So, over a lifetime, I’d stored up great sadness for America’s confused and violent legacy of slavery, which made it almost impossible, for example, for my brother and his Caribbean-American wife to raise their children there. And which spoiled such an otherwise fabulous country. I wasn’t aware I was carrying this grief around until today. I guess you can’t just jack connections once you’ve made them. Perhaps we are all one, even though I write this from 13,000+ miles away.
In any case, many of my own bottled-down feelings got released today, hence my inability to stop crying. I know Barak Obama is many things other than black, which is why he’s won the election. But what a massive symbolic release for a country so mired in seemingly intractable racial tension. If people like me: foreigners; mere look-ons, are so affected, I can’t imagine the feelings tonight across the country for people who’ve had to endure the heartbreak of the whole sorry history for their whole lives, whatever their colour or persuasion.
Because beneath the aggression, guilt, dismay, anger, rage – usually lies heartbreak, which is the hardest thing to face of all. I think it’s denial of this underlying, unbearable heartbreak – the denial of the sacred space that connects us – that goads people into violence and self-destruction, because the alternative might just be too sad and too hard to bear.

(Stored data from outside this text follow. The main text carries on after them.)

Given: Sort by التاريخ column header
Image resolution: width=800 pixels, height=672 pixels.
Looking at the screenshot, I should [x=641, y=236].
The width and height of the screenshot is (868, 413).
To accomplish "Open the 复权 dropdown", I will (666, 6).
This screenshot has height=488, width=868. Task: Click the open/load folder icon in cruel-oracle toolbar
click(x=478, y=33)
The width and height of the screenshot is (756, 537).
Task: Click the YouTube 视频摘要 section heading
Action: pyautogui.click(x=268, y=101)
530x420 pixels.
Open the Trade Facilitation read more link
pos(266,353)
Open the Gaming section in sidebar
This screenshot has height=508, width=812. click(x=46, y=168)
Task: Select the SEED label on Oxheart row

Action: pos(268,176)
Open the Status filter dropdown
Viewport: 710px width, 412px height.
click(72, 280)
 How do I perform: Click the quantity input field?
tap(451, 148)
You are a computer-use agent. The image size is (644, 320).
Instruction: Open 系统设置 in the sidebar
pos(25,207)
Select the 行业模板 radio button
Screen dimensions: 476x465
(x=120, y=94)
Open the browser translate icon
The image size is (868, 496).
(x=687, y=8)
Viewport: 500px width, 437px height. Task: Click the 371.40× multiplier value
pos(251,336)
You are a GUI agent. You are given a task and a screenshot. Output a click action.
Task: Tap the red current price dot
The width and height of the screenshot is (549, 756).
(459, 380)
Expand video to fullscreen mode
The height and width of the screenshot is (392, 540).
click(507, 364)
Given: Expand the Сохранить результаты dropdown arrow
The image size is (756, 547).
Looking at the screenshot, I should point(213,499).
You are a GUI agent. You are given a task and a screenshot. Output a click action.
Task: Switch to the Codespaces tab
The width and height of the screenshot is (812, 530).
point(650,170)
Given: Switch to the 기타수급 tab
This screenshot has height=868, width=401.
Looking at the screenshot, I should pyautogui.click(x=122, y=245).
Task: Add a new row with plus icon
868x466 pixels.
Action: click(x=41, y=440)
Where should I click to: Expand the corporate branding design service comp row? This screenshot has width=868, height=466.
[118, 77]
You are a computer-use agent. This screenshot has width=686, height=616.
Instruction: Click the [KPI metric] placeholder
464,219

So, Angie, my 7-year-old playmate from that tiny, caged asphalt playground and horrid toilets and lazy bone, bigot teachers in our school in the back streets of Albany, New York, if you see this blog know I will never forget you or our other friends and the suffering you’ve all been through, which I could escape from and you could not. Except, of course, we whities couldn’t escape, none of us. You can’t watch others suffer, knowing you are part of their suffering, and escape it yourself. Which is why, I think, I spent the day sobbing, releasing a lifetime of held-in helplessness and dismay.
Sobbing with joy because my deepest hopes for humanity have, at least for a day, been made real. Obama is right. America always struggles forward, somehow, when others might just stick their heads in the sand. I lived and felt that spirit of hope, despite everything, during both 2-year periods living in the United States, twenty-two years apart.
Sobbing because after so many bleak years I can once again feel hope that perhaps we can move beyond this period of war-mongering and projection of America’s inner angst onto innocent people (as well as some rather nasty ones). Who perilously seemed to lie for such a long time beyond America’s imagination, to all our chagrin.
And suddenly, everything has changed. I can once again wave joyfully to the flag I pledged allegiance to with such sincerity, aged 5. The global crash helped, no doubt, but is not the whole story. The world just flipped over. It will never be the same to be black again. Or white. Or yellow or red or blue or green. Oh happy happy day.